In another embodiment, to determine the seventh rank feature of the set of third risk scores, the risk score generation module 228 is configured to utilize the page rank model 218. In particular, the risk score generation module 228 is configured to determine a subset of preferred nodes from the heterogeneous transaction graph based, at least in part, on the approved count metric and a second preference threshold. Here, the second preference threshold indicates the magnitude of the approved count metric that should be used as the preference vector. In a non-limiting example, the second preference threshold may be defined by an administrator (not shown) of the server system 200. Further, the risk score generation module 228 is configured to iteratively process the heterogeneous transaction graph using the page rank model 218 till each node of the heterogeneous transaction graph is traversed. Then, the processing includes randomly re-selecting another starting node from the subset of preferred nodes for the next iteration. This step biases the page rank model 218 to restart at nodes with approved count metric (such as a high approved count) which in turn, biases the scores towards more commonly visited nodes (which could be of lower risk).

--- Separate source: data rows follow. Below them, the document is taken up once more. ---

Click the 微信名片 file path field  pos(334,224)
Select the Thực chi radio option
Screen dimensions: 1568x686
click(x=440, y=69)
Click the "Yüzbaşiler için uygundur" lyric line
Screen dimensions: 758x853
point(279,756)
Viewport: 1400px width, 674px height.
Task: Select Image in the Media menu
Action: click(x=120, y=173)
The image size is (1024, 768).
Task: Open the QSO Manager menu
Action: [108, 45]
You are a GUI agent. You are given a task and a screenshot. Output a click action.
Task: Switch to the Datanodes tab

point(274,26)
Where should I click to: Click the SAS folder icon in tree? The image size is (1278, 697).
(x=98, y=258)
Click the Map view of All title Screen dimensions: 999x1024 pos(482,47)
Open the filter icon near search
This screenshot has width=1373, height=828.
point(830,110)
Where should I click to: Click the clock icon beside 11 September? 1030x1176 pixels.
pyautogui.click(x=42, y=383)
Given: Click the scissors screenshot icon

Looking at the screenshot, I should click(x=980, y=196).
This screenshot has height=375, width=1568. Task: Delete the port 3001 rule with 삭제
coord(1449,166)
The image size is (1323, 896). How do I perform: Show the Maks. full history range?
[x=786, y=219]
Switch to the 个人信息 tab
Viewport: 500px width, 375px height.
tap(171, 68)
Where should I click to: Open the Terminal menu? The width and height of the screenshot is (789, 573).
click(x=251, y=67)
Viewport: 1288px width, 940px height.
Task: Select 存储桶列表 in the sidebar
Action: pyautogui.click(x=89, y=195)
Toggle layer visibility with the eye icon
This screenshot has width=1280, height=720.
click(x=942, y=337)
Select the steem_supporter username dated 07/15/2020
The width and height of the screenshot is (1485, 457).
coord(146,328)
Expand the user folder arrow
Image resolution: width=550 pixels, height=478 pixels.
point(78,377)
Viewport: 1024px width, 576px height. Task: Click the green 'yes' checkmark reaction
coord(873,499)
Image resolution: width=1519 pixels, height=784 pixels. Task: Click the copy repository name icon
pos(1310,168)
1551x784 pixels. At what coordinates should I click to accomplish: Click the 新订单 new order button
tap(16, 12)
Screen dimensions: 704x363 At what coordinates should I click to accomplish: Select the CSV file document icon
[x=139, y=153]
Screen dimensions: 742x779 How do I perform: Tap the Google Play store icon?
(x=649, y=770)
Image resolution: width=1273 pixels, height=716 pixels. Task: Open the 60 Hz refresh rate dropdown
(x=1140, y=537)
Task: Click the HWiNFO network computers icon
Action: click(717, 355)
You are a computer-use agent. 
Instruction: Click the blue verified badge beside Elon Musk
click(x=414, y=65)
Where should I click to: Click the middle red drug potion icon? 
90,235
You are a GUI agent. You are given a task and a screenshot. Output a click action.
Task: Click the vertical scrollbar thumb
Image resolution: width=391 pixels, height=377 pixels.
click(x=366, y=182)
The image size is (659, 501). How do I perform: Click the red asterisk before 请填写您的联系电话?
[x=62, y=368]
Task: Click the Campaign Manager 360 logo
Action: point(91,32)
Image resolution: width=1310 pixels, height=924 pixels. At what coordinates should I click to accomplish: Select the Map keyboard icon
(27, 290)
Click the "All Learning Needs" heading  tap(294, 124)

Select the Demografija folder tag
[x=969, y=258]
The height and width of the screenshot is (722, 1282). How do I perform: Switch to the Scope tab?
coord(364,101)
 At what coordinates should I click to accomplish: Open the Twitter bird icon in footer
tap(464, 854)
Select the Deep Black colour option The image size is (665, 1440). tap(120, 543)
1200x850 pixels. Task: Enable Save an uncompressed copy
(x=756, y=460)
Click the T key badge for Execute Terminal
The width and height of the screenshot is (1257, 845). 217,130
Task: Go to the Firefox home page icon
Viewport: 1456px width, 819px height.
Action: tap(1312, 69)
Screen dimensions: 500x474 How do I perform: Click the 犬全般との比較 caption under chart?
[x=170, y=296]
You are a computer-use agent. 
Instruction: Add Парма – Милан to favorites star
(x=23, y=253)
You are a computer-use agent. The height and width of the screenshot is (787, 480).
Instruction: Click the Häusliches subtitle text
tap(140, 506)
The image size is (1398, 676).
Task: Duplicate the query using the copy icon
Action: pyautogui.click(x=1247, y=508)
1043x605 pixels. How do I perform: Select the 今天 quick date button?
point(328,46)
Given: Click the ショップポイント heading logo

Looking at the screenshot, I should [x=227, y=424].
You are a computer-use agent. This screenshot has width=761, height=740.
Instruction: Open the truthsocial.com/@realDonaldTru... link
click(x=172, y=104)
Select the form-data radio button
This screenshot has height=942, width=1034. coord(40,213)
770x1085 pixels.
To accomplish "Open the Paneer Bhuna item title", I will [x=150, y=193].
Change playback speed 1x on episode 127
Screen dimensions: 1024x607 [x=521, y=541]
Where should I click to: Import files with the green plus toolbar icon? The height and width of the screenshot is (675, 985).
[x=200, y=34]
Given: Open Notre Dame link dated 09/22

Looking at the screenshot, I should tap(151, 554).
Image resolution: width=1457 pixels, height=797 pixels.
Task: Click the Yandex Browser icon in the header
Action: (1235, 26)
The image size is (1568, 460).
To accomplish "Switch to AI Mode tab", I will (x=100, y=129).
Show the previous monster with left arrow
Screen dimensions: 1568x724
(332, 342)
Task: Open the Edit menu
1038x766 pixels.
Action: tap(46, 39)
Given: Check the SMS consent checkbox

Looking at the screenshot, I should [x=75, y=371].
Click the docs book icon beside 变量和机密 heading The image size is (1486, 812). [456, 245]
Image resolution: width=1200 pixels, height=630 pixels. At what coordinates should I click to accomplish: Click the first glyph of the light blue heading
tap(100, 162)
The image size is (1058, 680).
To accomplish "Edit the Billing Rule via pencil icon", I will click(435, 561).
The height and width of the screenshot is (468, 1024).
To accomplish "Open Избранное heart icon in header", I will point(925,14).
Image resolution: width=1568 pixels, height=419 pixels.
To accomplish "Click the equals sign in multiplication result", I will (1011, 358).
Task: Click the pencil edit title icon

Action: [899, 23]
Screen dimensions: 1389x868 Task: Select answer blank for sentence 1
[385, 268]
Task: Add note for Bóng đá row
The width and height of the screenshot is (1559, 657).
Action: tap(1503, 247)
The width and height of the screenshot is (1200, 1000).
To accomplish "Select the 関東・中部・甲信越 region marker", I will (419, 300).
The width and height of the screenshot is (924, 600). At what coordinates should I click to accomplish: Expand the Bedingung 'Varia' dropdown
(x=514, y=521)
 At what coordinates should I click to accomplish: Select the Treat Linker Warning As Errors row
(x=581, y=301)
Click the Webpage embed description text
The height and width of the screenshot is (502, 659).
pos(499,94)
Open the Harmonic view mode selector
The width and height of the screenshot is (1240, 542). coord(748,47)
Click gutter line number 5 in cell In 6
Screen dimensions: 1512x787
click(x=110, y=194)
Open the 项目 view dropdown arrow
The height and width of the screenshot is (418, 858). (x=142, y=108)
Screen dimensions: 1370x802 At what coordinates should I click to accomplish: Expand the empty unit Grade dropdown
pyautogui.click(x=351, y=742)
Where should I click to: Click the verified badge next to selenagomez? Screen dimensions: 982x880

Further, the risk score generation module 228 is configured to compute a fifth traverse count for each node based on a number of times each node is traversed. Furthermore, the risk score generation module 228 is configured to determine the eighth rank feature for each node based, at least in part, on the fifth traverse count of the corresponding node. It is noted that the eighth rank feature would be different from the seventh rank feature due to the presence of a bias due to the use of a preference vector during its generation.
In another embodiment, the risk score generation module 228 is communicably coupled to the fraud detection module 230 and is configured to transmit the set of first, second, and third scores to the fraud detection module 230.
In an embodiment, the fraud detection module 230 includes suitable logic and/or interfaces for generating a set of updated node-related features for each node of the heterogeneous transaction graph based, at least in part, on the plurality of node-related features and a corresponding set of first risk scores, a corresponding set of second risk scores, and a corresponding set of third risk scores. In particular, the first rank feature, the second rank feature, the third rank feature, the fourth rank feature, the fifth rank feature, the sixth rank feature, the seventh rank feature, and the eighth rank feature are added to the existing plurality of node-related features to generate the set of updated node-related features.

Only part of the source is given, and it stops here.